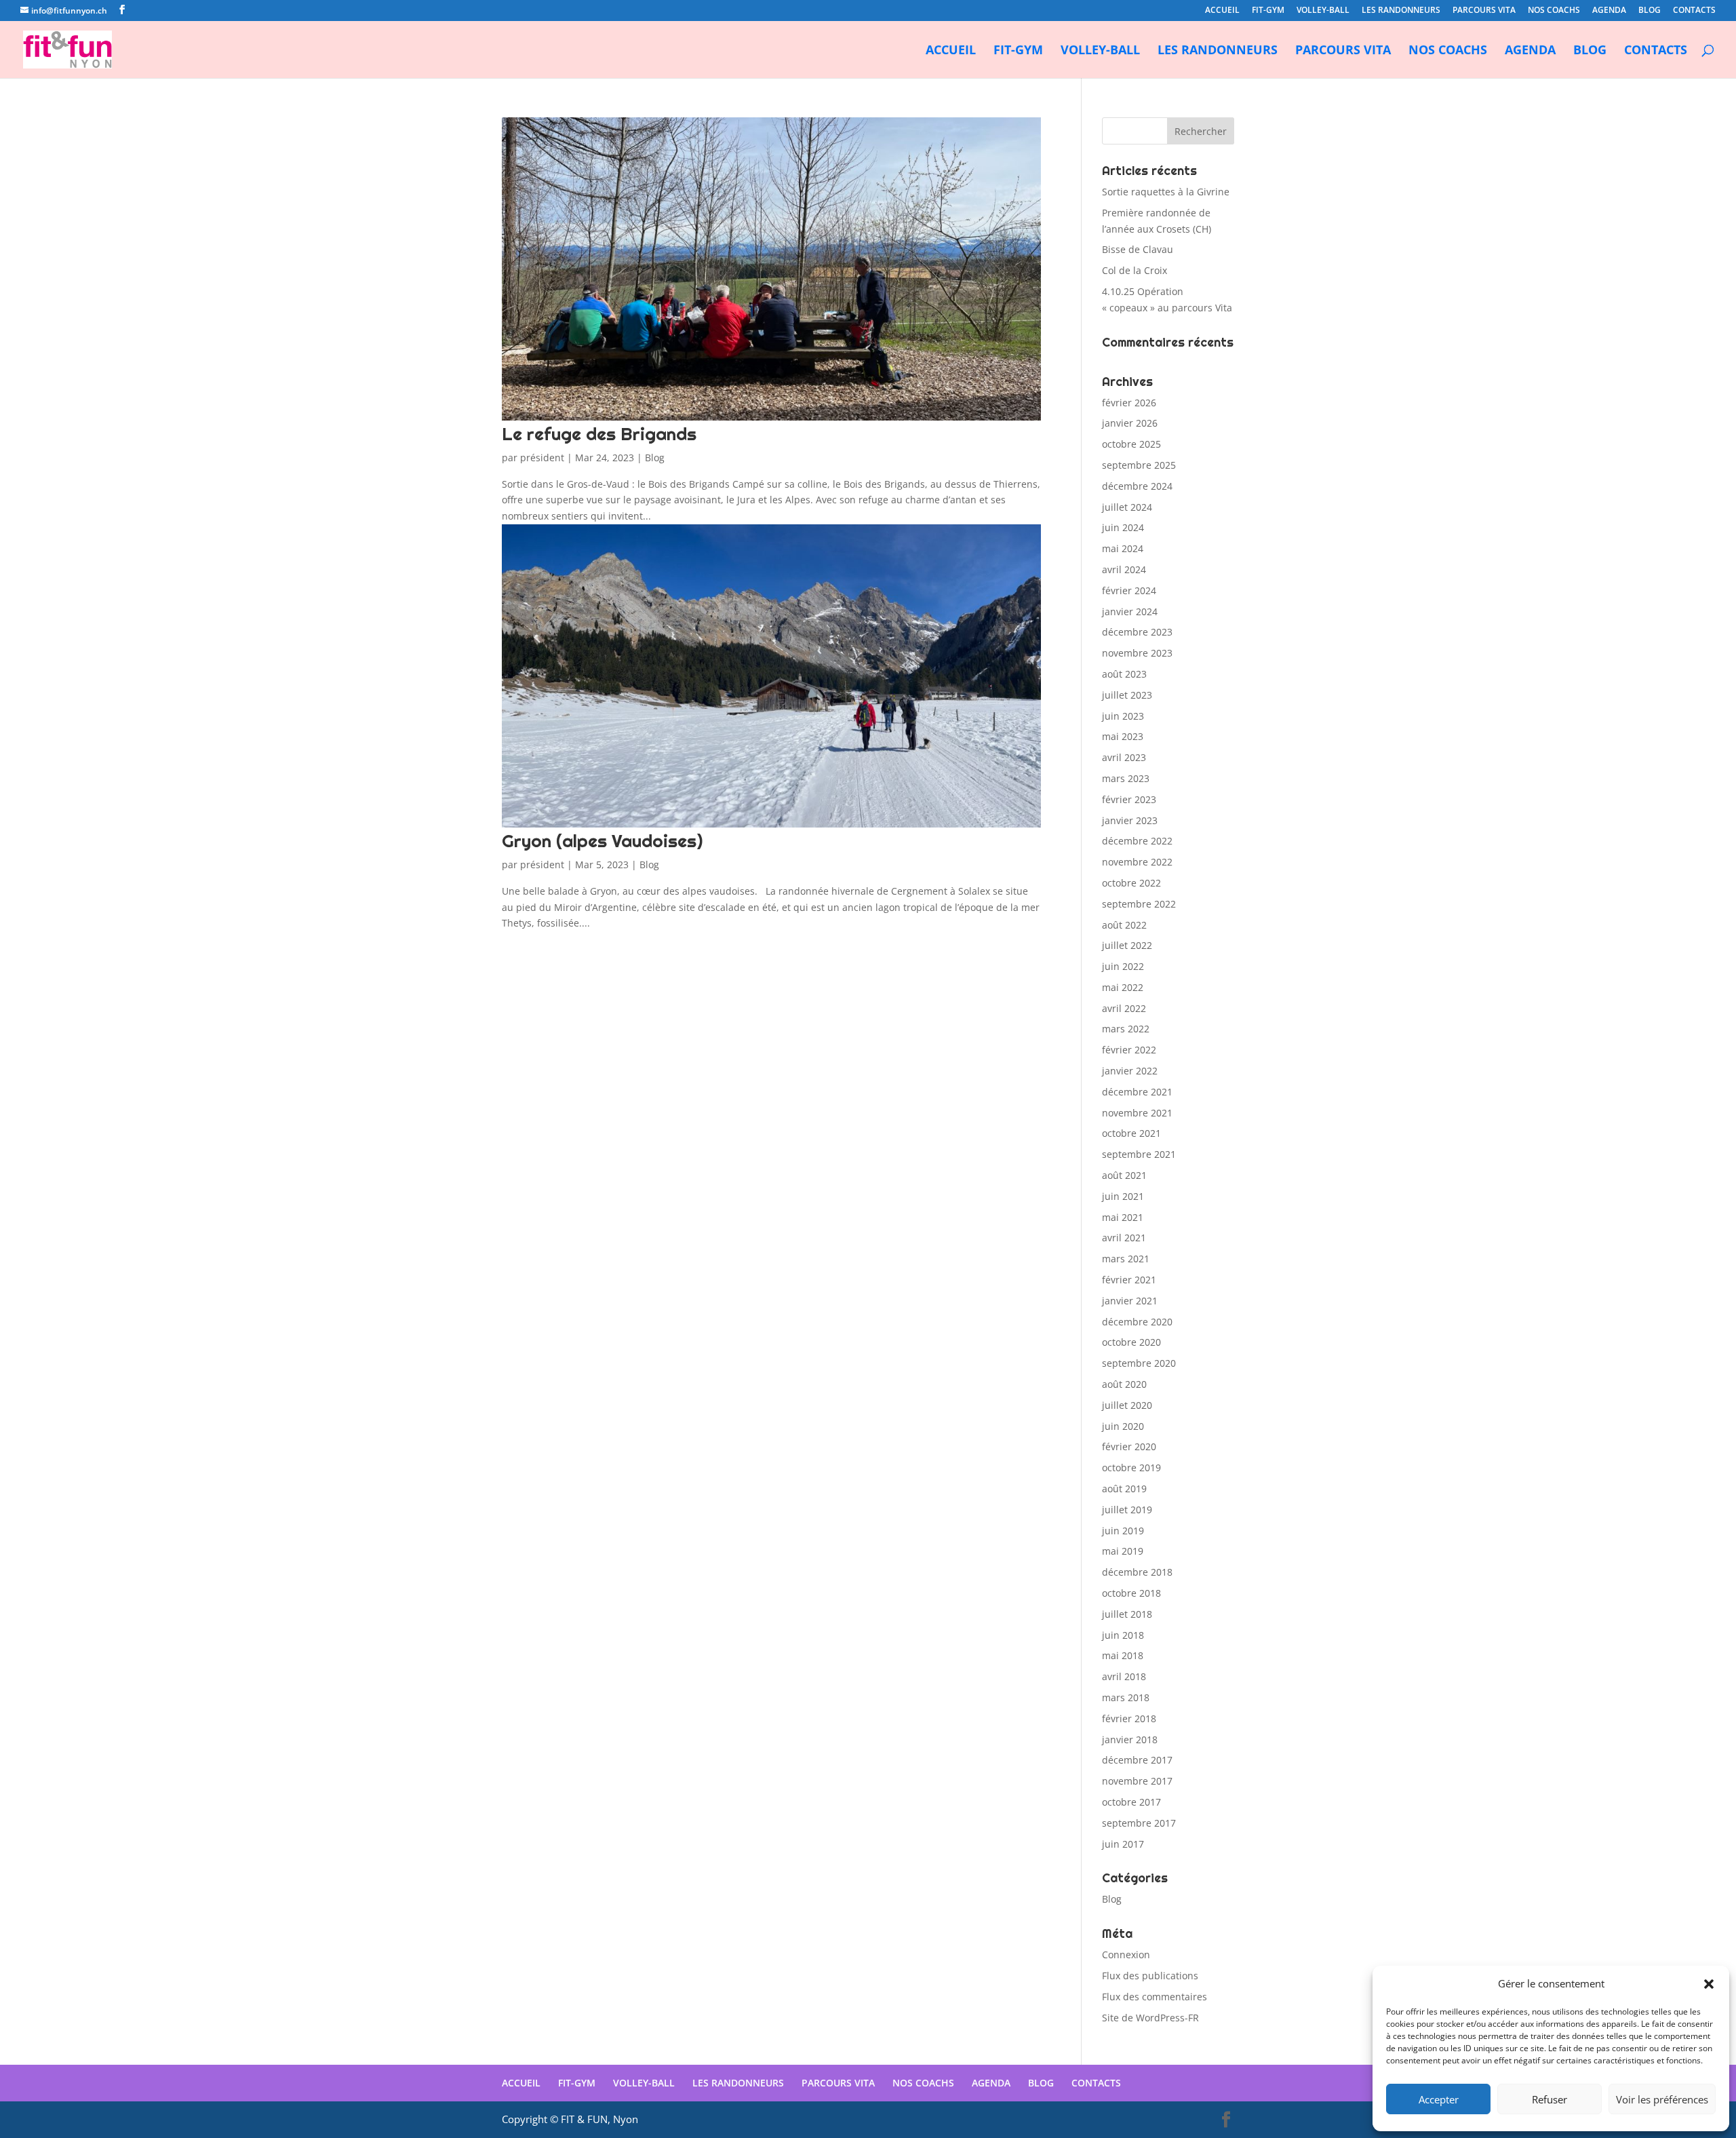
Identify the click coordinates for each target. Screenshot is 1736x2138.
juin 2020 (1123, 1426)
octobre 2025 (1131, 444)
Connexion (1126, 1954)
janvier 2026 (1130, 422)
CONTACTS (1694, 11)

==

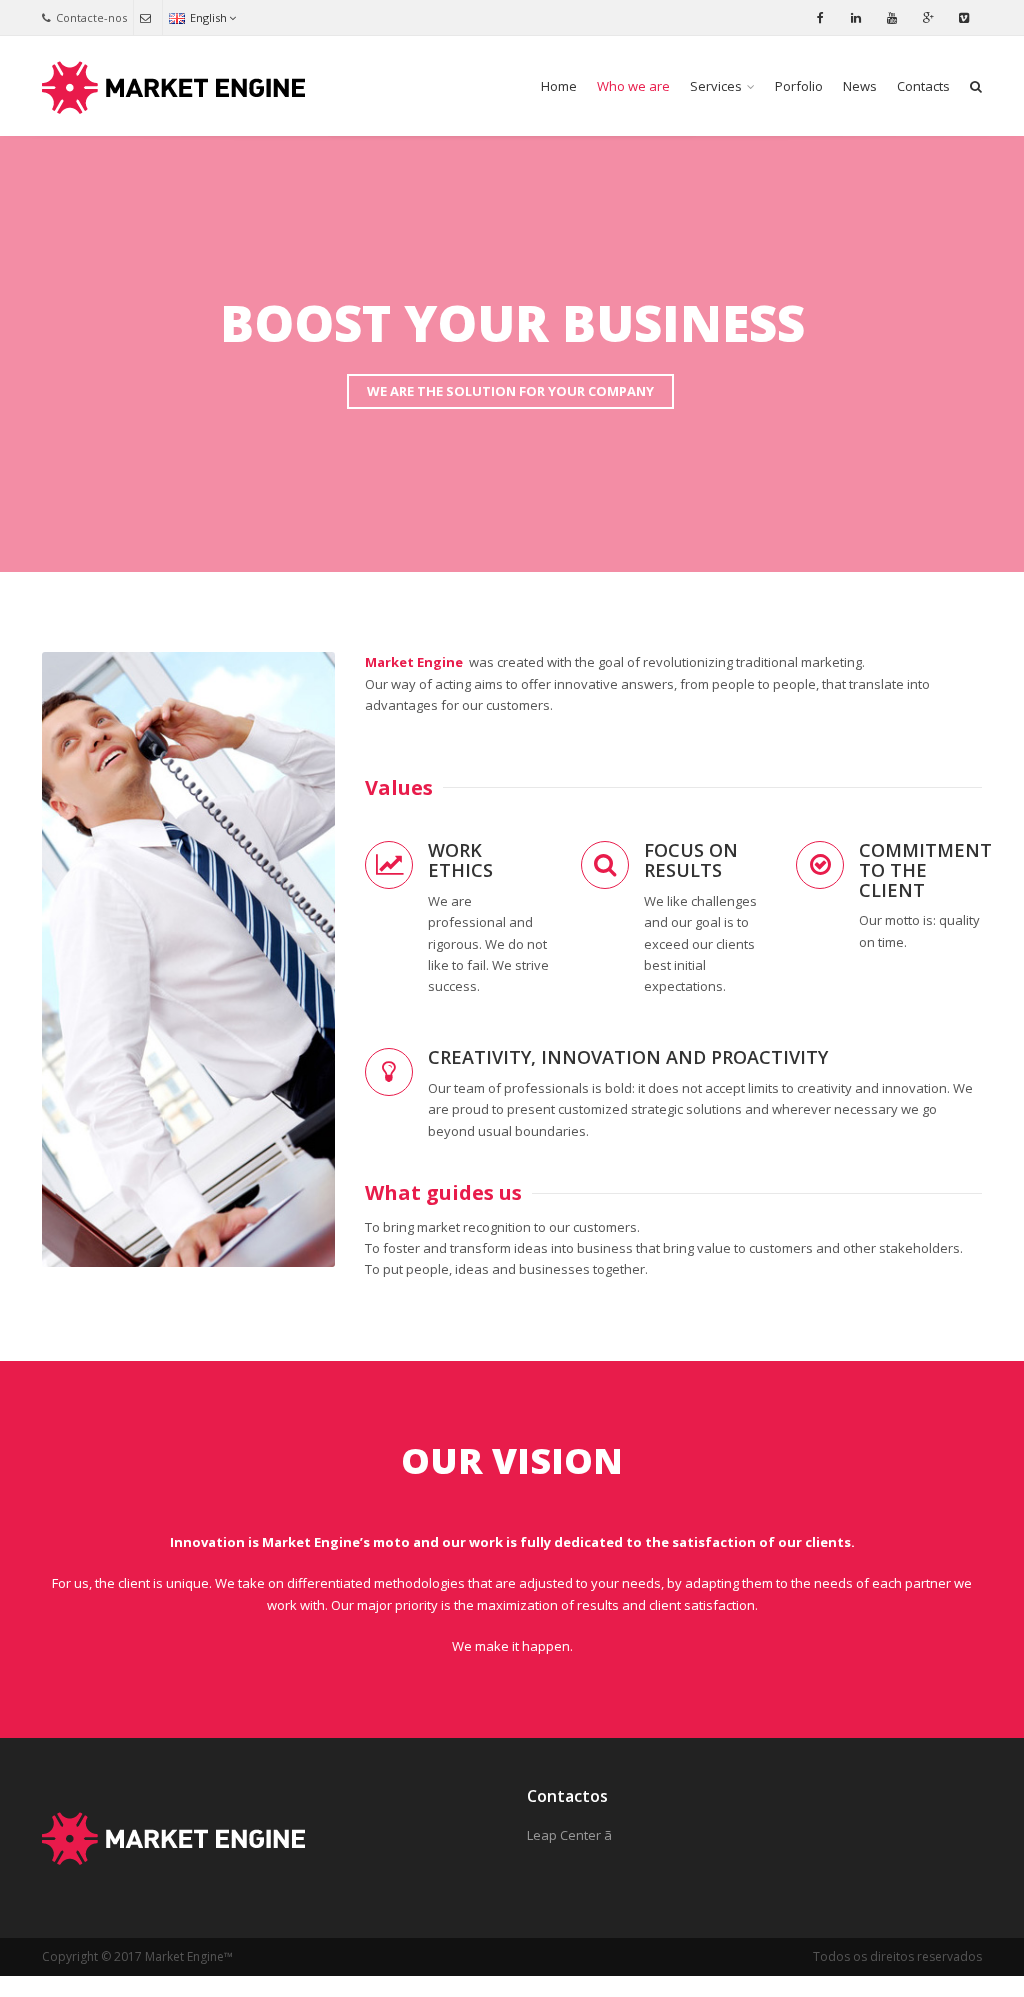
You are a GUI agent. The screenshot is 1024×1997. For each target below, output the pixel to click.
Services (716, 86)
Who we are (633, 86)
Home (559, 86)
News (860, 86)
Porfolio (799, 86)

Goal of the exercise: Among the lines above, find those carrying the word "target" and copy them out.

Answer to the problem:
Identify the click coordinates for each target. Screenshot is 1736x2138.
You are a GUI agent. The screenshot is 1024×1997. For each target below, output the pixel to click.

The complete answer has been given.